A soffrire della situazione all’interno della Bce è stato anche l’euro. Nel cross contro il dollaro americano la divisa europea è scesa fin sotto quota 1,37, ai minimi da inizio anno. Tuttavia, il trend ribassista era già iniziato ieri. Nei primi minuti successivi all’inizio del discorso di Trichet la moneta unica europea ha iniziato a perdere terreno contro il dollaro statunitense. Nel mercato valutario, l’euro oggi si è contratto fino a ritracciare sotto quota 1,39 i minimi dallo scorso marzo. E secondo le previsioni di Morgan Stanley e Royal Bank of Scotland il trend continuerà. «Tutto dipende da quando e come i politici europei decideranno di risolvere la crisi», spiega un analista FX di Rbs a Linkiesta. «Noi pensiamo che, se si continuerà con questa incertezza, è possibile che si arrivi fino a un cambio Eur/Usd di 1,20 nell’arco di pochi mesi», sottolinea.

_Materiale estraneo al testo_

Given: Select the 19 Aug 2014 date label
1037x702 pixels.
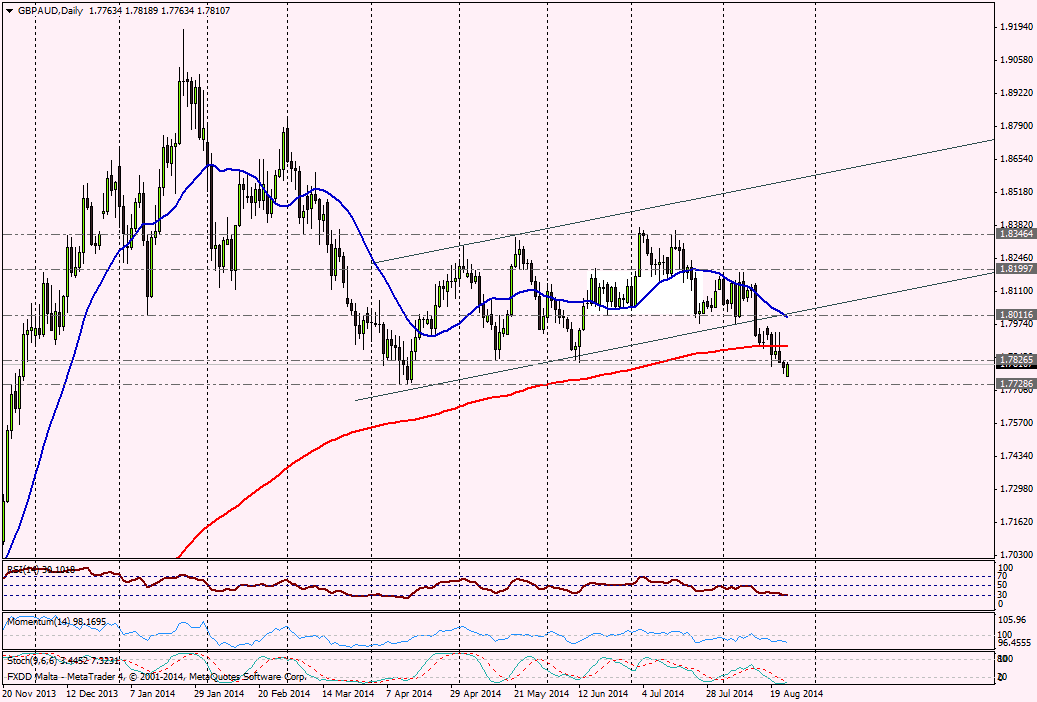Looking at the screenshot, I should pos(796,692).
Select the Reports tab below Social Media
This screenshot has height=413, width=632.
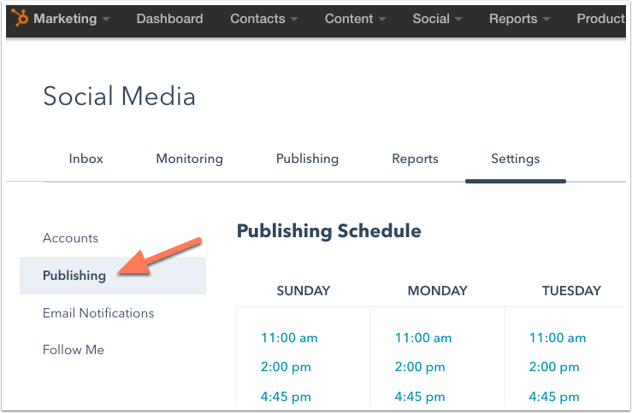415,159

C’è poi la crisi greca. Da Atene è nato tutto e fin quando non sarà risolta l’emorragia finanziaria della Grecia, le speranze di una stabilizzazione dell’eurozona si riducono ogni giorno di più. Ieri Trichet ha rimarcato che «sarà fatto tutto ciò che serve» per ridurre i rischi legati a un deterioramento del settore bancario. In altre parole, ha garantito che la Bce porterà avanti la sua politica di misure straordinarie. Del resto, il clima non è positivo. Da luglio a oggi gli istituti di credito tedeschi ha perso il 36% della loro capitalizzazione di Borsa, quelli italiani il 38% e quelli francesi il 43 per cento. Ma in ballo c’è soprattutto la crisi ellenica.
L’appoggio dei privati nell’ambito della ristrutturazione del debito ellenico è la chiave di volta per Atene. Secondo le stime della Reuters, la partecipazione è stata intorno al 70%, di molto inferiore rispetto alle previsioni del 90 per cento. L’Institute of international finance (Iif), la lobby bancaria che sta curando le pratiche del rollover del debito sovrano greco, ha ribadito che non rilascerà ufficialmente i quantitativi del supporto dei creditori privati al secondo piano di salvataggio di Atene. Nel frattempo, avanzano le indiscrezioni secondo cui l’intero programma di consolidamento fiscale ellenico sia stato un fallimento. La trojka composta da Bce, Ue e Fondo monetario internazionale non avrebbe registrato il raggiungimento degli obiettivi promessi dal Governo di George Papandreou. Lo spettro di default ufficiale della Grecia si avvicina sempre di più.